Our study in patients with bacterial meningitis demonstrates that the brain is exposed to cortisol levels that are substantially greater than normal. Moreover, the correlation observed between CSF cortisol and GOS in our patients with bacterial meningitis suggest that the high level of intrathecal cortisol could exacerbate bacterial meningitis-related inflammatory brain injury. In a rabbit model of experimentally induced pneumococcal meningitis, Zysk and coworkers [30] reported that dexamethasone can increase neuronal cell death in the hippocampus. On the other hand, in the same study dexamethasone reduced overall neuronal damage.
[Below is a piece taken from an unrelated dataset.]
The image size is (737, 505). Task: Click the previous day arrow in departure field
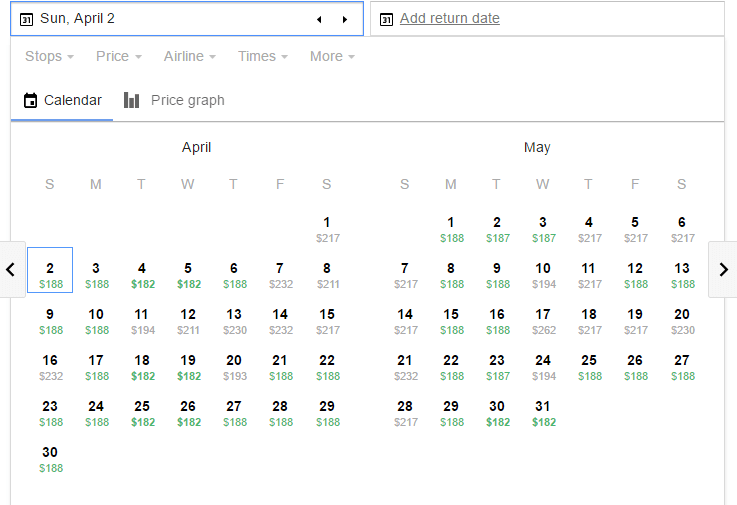click(319, 19)
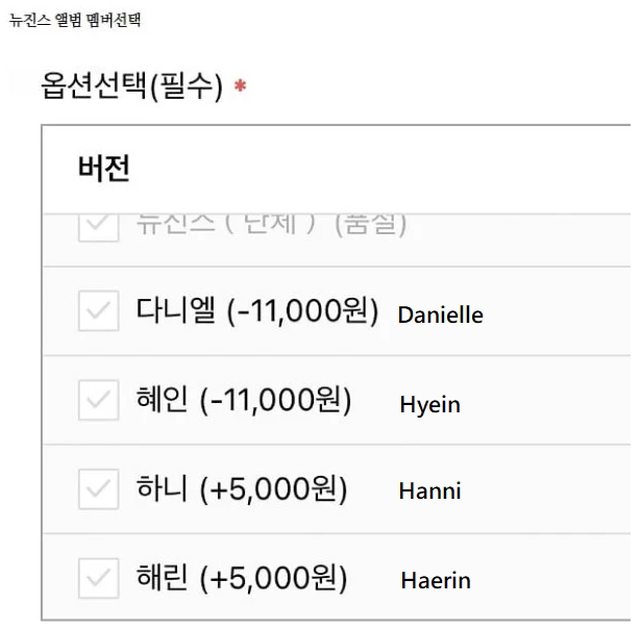Click the 뉴진스 앨범 멤버선택 title text
641x630 pixels.
point(74,21)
Furthermore, it is worth noting that cortisol may attenuate the inflammatory response causing brain tissue injury [31]. Cortisol can also reduce production of reactive oxygen species from polymorphonuclear cells, which are the most abundant inflammatory cells in CSF during bacterial meningitis [32]. The significant correlation that we identified between CSF levels of cortisol and lactate also raises a question about their relationship. If we assume that CSF lactate is mostly produced by host cells [33], then the association between intrathecal cortisol and lactate levels may indicate that there is an effect of cortisol on brain tissue metabolism.
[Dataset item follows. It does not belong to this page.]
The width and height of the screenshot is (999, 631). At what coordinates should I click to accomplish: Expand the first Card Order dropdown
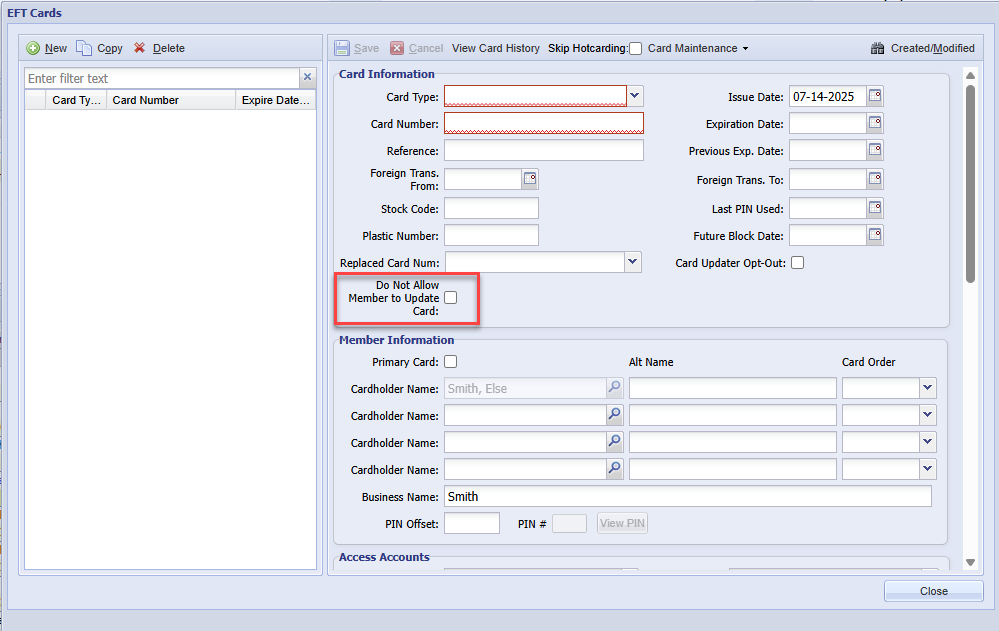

It has previously been proposed that both inflammatory cytokines and lactate in CSF may represent reliable laboratory markers for discriminating between bacterial meningitis and aseptic meningitis [4]. Our finding of the significant difference in CSF cortisol level between patients with bacterial meningitis and those with aseptic meningitis also suggests that it has diagnostic value. Moreover, we determined the CSF cortisol level that yields 100% specificity and 82% sensitivity in discriminating between bacterial meningitis and aseptic meningitis. In a recent study of 16 diagnostic markers of meningitis [4], only granulocytes, lactate, IL-6 and IL-1β in CSF exhibited similar reliability. Routine laboratory tests for detection of IL-6 and IL-1β are not available in most hospitals. Also, no single CSF test has yet proved to be fully reliable in distinguishing bacterial meningitis from aseptic meningitis so far, and various CSF parameters must be combined. Thus, addition of a new parameter, such as CSF cortisol, to the aforementioned panel of tests to permit rapid aetiological diagnosis in meningitis is desirable.

Certain limitations of our study should be considered. The difference in CSF cortisol levels found between bacterial meningitis and aseptic meningitis patients might partly be influenced by differences in severity between these two central nervous system infections. Also, CSF cortisol levels were detected using the radioimmunoassay method, which is not suitable for use in the clinical setting. Therefore, the value of CSF cortisol as a diagnostic biomarker requires confirmation in a larger, prospective clinical study.

Conclusion

Intrathecal levels of cortisol, as opposed to serum levels, may represent a valuable biomarker of the severity of bacterial meningitis. Moreover, CSF cortisol may help to discriminate bacterial meningitis from aseptic meningitis reliably. Finally, our findings support the pathophysiological importance of intrathecal cortisol during bacterial meningitis, and further studies are warranted to elucidate the role played by this mediator in brain.

Key messages

  • CSF and serum cortisol levels are markers of the severity of bacterial meningitis.

  • CSF cortisol levels are significantly higher in bacterial meningitis than in aseptic meningitis, which may help in differentiating between them.

  • The pathophysiological effects of high CSF cortisol concentrations during bacterial meningitis are unclear.